Die Alternativen sind klar

Leserbrief - 02.03.07 - Anton Brenner

Die Alternativen sind klar. Entweder beschließt der Gemeinderat eine Reduzierung der Grundsteuer auf 475 Punkte, oder das dritte Kindergartenjahr wird kostenlos. Beides kostet etwa gleich viel. Die Mehrheiten sind auch klar. Grüne, SPD und Linke haben mit 25 Sitzen die Mehrheit und könnten den Grundsteuerzahlern, die es am besten brauchen können, den Betrag zurückgeben: Den Familien mit Kindern.

Auch einige Stadträte aus CDU, UFW, WUT und der Oberbürgermeister scheinen nicht ganz abgeneigt zu sein. FDP, CDU und UFW-WUT haben mit 23 Sitzen keine Mehrheit für die Grundsteuerabsenkung. Zu der werden wir ihnen allerdings verhelfen, wenn sich SPD und Grüne weiter taub für den längst überfälligen Ausstieg aus den Gebühren für die Vorschulbetreuung stellen.

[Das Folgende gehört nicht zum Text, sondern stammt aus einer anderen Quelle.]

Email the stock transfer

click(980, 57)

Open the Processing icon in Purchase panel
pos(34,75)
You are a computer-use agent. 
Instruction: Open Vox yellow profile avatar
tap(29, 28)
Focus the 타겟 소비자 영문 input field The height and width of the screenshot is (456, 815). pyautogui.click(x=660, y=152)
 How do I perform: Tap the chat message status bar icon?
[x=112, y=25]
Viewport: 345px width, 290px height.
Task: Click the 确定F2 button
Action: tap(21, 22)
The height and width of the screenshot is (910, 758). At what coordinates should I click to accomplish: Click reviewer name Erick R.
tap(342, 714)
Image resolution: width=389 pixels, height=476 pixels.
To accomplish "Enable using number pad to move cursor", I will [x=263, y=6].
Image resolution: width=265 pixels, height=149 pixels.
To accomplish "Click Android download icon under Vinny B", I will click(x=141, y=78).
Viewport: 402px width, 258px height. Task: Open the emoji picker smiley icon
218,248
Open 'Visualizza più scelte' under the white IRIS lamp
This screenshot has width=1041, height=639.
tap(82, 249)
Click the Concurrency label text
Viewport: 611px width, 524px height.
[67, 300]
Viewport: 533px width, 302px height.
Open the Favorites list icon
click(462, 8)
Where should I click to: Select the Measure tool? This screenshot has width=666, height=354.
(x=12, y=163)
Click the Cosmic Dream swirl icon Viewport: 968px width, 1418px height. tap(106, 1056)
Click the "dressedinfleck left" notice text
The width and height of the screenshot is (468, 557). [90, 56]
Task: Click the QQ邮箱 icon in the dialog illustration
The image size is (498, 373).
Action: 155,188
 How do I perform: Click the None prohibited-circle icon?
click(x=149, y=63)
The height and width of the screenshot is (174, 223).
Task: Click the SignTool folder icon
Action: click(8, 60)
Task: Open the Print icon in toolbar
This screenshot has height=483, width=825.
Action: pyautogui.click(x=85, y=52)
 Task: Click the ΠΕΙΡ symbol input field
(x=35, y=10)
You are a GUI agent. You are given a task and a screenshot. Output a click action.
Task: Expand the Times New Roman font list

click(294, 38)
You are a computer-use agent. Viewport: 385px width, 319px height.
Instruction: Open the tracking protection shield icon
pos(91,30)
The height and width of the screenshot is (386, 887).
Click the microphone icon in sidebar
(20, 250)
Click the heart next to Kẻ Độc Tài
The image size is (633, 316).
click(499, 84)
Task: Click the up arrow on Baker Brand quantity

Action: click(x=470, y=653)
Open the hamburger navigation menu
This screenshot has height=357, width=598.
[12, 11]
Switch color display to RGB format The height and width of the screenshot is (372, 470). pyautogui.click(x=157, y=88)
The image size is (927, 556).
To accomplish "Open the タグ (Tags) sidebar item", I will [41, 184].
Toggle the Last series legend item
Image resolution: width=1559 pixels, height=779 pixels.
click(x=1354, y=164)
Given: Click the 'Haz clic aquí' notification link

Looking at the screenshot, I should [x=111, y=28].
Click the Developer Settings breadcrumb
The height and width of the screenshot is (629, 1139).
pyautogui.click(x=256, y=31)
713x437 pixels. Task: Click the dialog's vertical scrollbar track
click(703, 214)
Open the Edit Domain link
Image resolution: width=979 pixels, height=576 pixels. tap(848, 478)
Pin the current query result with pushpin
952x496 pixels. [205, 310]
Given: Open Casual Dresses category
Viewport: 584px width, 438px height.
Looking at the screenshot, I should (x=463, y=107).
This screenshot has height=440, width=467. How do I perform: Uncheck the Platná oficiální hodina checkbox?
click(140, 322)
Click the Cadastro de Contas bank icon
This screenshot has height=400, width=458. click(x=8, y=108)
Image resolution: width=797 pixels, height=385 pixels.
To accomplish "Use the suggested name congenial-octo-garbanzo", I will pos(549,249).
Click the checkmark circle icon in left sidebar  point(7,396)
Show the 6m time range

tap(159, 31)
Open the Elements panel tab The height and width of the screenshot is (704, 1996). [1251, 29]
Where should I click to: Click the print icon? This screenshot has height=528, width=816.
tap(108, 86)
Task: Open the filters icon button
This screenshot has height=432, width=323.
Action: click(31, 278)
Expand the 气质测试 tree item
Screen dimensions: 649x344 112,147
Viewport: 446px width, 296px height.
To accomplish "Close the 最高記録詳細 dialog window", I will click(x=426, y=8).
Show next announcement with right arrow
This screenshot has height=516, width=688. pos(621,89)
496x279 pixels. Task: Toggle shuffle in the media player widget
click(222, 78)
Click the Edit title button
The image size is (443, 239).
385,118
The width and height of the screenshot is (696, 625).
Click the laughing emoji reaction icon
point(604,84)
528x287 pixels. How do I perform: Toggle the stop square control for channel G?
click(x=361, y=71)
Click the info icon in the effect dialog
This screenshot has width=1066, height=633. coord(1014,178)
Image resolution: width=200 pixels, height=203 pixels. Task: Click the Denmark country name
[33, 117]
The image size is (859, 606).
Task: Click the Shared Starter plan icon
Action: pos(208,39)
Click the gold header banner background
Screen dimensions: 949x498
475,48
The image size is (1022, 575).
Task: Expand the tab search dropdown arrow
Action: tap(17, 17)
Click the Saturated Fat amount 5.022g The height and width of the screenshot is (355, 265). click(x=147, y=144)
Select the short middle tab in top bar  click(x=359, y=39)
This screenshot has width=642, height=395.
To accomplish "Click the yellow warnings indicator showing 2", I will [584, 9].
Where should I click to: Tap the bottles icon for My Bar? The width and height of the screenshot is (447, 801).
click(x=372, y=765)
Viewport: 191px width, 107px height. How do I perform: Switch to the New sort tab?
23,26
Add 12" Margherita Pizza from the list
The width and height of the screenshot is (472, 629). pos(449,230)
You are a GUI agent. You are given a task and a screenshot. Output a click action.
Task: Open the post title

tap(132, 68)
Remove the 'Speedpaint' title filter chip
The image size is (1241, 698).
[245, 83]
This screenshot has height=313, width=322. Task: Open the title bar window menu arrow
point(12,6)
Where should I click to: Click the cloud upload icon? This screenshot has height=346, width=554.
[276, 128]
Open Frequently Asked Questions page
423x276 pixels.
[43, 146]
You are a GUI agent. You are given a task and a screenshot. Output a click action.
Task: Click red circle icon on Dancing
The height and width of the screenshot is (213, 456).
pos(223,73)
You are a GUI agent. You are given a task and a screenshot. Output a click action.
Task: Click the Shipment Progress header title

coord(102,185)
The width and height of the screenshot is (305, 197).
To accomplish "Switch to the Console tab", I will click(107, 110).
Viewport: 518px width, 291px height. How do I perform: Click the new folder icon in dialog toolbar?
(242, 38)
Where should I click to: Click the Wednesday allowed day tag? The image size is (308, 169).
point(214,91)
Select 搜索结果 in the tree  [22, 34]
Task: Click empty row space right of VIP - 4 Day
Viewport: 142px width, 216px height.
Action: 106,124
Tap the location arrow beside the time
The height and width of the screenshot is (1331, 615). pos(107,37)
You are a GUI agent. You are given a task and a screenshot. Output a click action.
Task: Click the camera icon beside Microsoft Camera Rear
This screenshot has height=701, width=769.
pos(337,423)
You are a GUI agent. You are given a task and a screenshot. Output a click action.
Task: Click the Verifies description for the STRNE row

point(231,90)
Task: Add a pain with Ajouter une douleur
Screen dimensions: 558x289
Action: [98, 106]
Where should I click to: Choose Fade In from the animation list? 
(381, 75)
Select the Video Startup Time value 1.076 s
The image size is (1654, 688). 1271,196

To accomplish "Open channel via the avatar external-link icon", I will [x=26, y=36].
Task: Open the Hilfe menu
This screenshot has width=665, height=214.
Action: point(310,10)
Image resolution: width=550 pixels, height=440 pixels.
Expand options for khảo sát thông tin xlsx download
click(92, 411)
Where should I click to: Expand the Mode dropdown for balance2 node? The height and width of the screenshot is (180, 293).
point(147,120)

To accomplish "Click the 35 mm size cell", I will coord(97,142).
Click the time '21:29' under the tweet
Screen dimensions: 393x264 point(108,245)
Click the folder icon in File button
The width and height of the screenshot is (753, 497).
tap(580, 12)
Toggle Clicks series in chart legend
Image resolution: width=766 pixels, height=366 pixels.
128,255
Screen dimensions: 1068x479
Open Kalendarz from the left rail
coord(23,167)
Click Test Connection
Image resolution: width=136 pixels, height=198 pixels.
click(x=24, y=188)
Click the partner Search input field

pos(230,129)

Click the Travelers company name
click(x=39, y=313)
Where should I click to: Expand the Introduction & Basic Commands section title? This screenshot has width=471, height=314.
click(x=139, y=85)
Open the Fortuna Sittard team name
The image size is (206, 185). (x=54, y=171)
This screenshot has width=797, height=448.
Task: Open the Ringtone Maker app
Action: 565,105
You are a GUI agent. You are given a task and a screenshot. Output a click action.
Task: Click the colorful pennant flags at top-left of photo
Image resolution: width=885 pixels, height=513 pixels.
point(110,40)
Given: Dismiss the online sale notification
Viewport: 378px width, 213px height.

Warum sind sich alle nur in Sonntagsreden einig, dass es Wahnsinn ist, ausgerechnet für die wichtigste Erziehungsphase im Vorschulalter die Eltern zahlen zu lassen? In Stuttgart beantragten die SPD-Stadträte, das dritte Kindergartenjahr kostenfrei zu stellen und fanden trotz Unterstützung der Linken keine Mehrheit. In Tübingen hätten sie diese Mehrheit, tragen aber die Bedenken des Stuttgarter CDU-Magistrats vor.

Verkehrte Welt in Tübingen oder Nachwehen aus der vergifteten Atmosphäre aus der verblichenen Oberbürgermeister-Ära? Nachtragend sein ist menschlich. Aber bitte nicht auf dem Rücken der Vorschulkinder!